Last summer, I went to northern New York, to work on a construction project on a family property and blog about genealogy and family history when I could. Here is an anecdote that relates to antique furniture and a visit from an Amish family.
We are demolishing an old structure. There are lots of items to give away, as well as a smaller number of special things we want to keep for the new cabin that will be built on the site.
We have already given a wood-burning stove made of iron and several beds to a local Amish family, whose two middle sons, aged 18 and 19, loaded it up on the biggest horse-drawn wagon I have ever seen:
I was about to give away a chest of drawers to them. It's a piece of so-called "brown furniture" that is well made but not very popular nowadays.“Don’t give it away," my parents said. "It’s a nice piece of walnut furniture with dovetail joints.”
That interested me. Dovetail joints are an old-fashioned method of manufacture. It went out of style 150 years ago, but furniture made this way is renowned for quality construction.
I looked on the outside of the chest and couldn’t see any dovetail joints.

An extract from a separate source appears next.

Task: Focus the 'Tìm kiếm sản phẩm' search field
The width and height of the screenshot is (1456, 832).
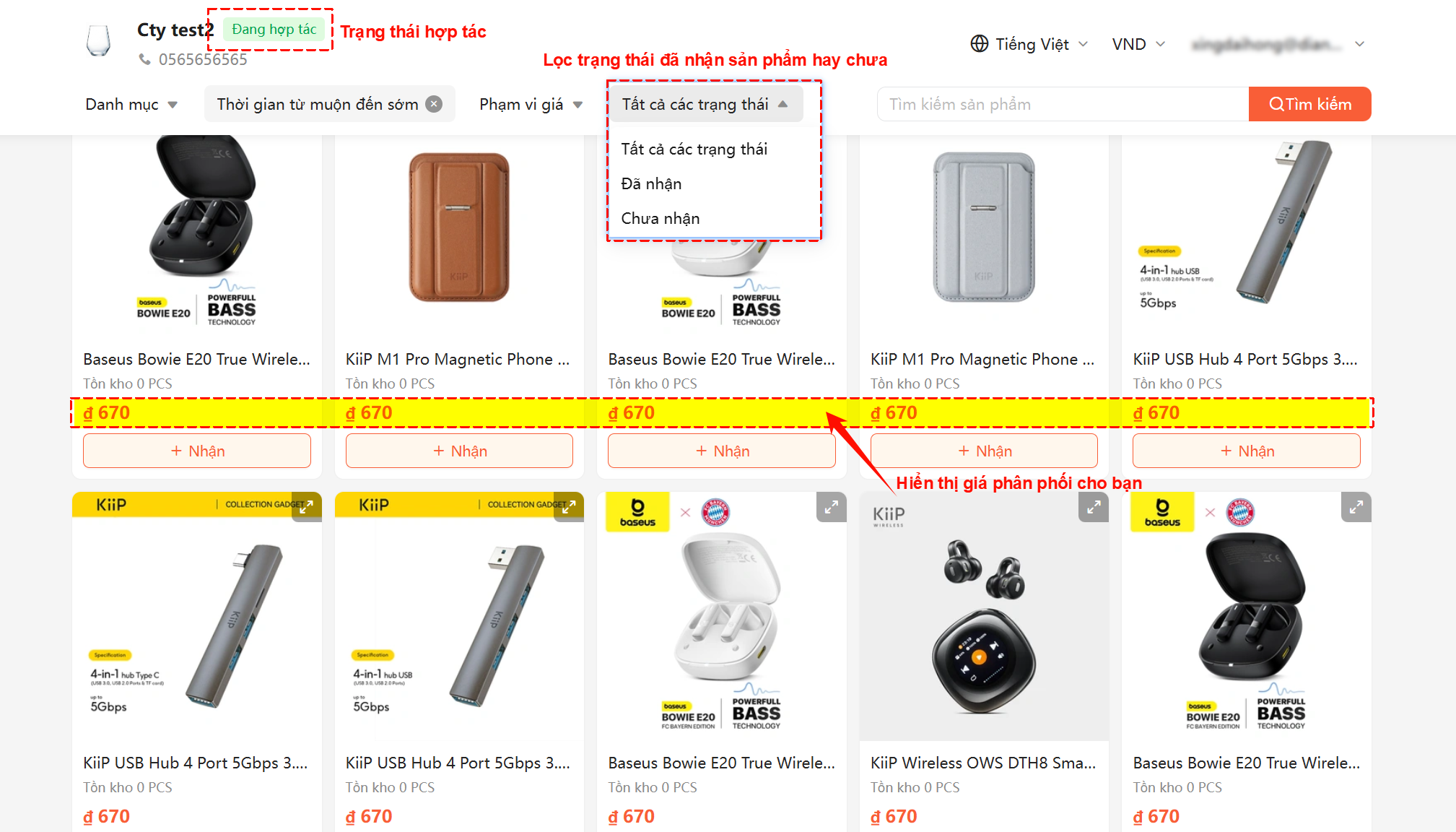Action: 1063,104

My father took out one of the drawers and showed me. I couldn't believe how small and fragile they looked, but they had held together this chest of drawers since sometime in the 1800s!
“The smaller the dovetail, the older the piece,” my father said. They are indeed tiny, a testament to the skill of the artisan who made it.We are keeping the chest. But I also took a lesson to heart: Important details are easily missed. Sometimes, you need to look twice.